**Document passage:**
— begin —

Automorphism group of the quaternion group
$Q_8$ has three cyclic subgroups of order 4: $\langle i\rangle$, $\langle j\rangle$, $\langle k\rangle$, and $Aut(Q_8)$ acts on these three subgroups; inducing a homomorphism $\Phi\colon Aut(Q_8)\rightarrow S_3$. We can see that, the homomorphism is surjective, since the two automorphisms $f\colon i\mapsto j, j\mapsto i$, and $g\colon j\mapsto k, k\mapsto j$ give two transpositions in $S_3$. The kernel contains those $\varphi\in Aut(G)$ such that $\varphi(\langle i\rangle)=\langle i\rangle$ and $\varphi(\langle j\rangle)=\langle j\rangle$ (automatically, $\varphi(\langle k\rangle)=\langle k\rangle$).
(1) $\varphi(\langle i\rangle)=\langle i\rangle$ means $\varphi(i)\in \{i,-i\}$, and similarly, $\varphi(j)\in \{j,-j\}$. One can check that these four choices are automorphisms of order 2 (or 1) (since they are switching elements in a pair), and hence kernel is Klein-4 group $V_4$.

— end —

**Provided data:**
— begin —

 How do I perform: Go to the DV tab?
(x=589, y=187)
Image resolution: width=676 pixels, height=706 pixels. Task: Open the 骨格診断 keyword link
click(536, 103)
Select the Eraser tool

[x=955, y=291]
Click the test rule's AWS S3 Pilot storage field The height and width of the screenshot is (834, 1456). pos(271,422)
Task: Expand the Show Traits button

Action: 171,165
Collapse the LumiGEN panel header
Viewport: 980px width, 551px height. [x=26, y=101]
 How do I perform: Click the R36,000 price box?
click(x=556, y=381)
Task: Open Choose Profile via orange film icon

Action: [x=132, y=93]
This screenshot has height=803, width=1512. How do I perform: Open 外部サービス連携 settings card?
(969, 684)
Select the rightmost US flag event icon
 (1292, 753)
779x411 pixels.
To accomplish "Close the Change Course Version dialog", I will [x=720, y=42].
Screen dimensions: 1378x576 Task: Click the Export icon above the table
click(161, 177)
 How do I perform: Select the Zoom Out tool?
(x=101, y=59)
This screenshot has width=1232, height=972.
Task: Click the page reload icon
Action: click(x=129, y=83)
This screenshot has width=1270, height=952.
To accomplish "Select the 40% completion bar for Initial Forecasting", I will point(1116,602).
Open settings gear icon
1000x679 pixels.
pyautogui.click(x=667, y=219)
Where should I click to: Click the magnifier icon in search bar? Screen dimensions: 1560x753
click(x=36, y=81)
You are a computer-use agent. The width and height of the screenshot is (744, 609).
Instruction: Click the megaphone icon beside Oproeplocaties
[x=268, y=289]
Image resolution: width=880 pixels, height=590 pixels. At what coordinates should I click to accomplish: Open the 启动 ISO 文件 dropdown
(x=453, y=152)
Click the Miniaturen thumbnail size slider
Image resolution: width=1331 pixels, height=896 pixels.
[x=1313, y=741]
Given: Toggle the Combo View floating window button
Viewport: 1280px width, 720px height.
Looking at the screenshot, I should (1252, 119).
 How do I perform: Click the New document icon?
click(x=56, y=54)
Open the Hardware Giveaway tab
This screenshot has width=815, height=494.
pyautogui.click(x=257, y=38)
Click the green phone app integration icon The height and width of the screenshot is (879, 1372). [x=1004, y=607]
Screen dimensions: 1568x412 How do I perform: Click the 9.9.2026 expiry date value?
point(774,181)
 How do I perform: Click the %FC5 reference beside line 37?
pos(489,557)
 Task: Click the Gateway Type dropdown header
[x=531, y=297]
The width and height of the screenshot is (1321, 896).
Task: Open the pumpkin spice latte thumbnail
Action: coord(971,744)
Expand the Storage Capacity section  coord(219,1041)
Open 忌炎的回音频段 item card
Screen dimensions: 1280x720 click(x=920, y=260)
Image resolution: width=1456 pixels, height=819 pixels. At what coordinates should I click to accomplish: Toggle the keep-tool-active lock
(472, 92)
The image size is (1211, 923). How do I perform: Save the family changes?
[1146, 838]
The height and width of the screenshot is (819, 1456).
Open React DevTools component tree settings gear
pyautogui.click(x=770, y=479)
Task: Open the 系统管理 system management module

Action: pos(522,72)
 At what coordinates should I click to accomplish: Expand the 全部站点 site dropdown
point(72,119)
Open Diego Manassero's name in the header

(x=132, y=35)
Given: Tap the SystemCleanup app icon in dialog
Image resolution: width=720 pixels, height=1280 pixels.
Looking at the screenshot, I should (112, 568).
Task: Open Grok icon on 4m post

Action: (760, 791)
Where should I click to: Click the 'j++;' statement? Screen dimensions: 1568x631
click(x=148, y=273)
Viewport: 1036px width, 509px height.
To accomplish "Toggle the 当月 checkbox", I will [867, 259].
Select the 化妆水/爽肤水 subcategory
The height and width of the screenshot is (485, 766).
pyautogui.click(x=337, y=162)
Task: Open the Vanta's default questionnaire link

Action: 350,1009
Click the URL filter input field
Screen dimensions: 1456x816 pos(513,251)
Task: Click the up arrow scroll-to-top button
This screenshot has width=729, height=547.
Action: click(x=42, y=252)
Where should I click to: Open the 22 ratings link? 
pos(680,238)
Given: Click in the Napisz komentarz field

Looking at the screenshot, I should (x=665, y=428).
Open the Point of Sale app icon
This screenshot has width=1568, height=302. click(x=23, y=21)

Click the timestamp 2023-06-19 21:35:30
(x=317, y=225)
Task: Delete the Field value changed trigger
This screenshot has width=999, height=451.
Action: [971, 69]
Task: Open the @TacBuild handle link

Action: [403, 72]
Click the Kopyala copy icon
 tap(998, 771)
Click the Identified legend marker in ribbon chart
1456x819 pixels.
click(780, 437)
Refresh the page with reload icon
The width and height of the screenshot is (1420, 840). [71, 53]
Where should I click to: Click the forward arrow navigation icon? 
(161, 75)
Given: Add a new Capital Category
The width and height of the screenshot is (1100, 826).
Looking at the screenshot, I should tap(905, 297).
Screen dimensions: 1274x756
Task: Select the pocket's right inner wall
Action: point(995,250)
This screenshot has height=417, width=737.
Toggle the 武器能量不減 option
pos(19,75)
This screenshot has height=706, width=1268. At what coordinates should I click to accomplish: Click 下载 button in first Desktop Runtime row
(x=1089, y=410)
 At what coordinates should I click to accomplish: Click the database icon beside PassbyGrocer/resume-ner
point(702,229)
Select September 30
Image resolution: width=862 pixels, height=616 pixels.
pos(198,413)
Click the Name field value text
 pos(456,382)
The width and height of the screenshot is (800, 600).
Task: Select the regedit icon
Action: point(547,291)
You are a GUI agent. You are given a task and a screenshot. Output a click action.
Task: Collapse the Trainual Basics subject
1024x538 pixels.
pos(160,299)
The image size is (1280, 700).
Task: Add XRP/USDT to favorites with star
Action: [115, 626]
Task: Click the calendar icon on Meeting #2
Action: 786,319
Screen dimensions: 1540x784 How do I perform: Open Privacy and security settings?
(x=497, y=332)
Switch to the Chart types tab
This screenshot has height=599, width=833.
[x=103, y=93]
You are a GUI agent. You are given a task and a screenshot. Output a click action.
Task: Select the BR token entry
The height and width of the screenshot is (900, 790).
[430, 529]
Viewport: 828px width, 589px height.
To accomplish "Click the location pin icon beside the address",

— end —

**Job A:** The passage on the automorphism group of the quaternion group names the cyclic subgroups of order 4 in $Q_8$. List all of them.
**Job B:** Write the next part of the passage on the automorphism group of the quaternion group, picking up after its last sentence.

**Expected output A:** $\langle i\rangle$, $\langle j\rangle$, $\langle k\rangle$

**Expected output B:**
(2) Since, automorphisms in the kernel fix all the cyclic subgroups of $Q_8$ (not necessarily point-wise); consider the following automorphisms:
$S: i\mapsto j, j\mapsto i$, (hence $k\mapsto -k$) and
$T\colon j\mapsto k, k\mapsto j$ (hence $i\mapsto -i$);
these are not inner (since they fix a subgroup), and they generate $S_3$ (they are like transpositions $(1\,2)$ and $(2\,3)$ ). Therefore, we have $\langle S,T \rangle=K\leq Aut(Q_8)$, such that $K\cong S_3$ and $\Phi(K)=S_3$. Also,
$\ker(\Phi) \cap K=\phi $.
Therefore, $Aut(Q_8)=\ker(\Phi)\rtimes K \cong V_4\rtimes S_3$.
Consider an element of $\ker(\Phi)$:
$f:i\mapsto -i$, $j\mapsto j$,
and two elements of $K\cong Im$:
$g\colon i\mapsto j, j\mapsto i $ (like a transposition), and $h\colon i\mapsto j, j\mapsto k$ (like a 3-cycle).
One can check that $f$ doesn't commute with $g$ as well as $h$.
In fact, this shows that no element of $V_4\setminus\{1\}$ commutes with any element of $K\setminus \{ 1\}$ (by inter-changing roles of $i,j,k$); this means, the action of $K$ on $V_4$ (by conjugation) is faithful; and up to equivalence, there is only one such action. Therefore, $Aut(Q_8)=V_4\rtimes K\cong S_4$
OK, let's first put an upper bound on the number of automorphisms of $Q_8$.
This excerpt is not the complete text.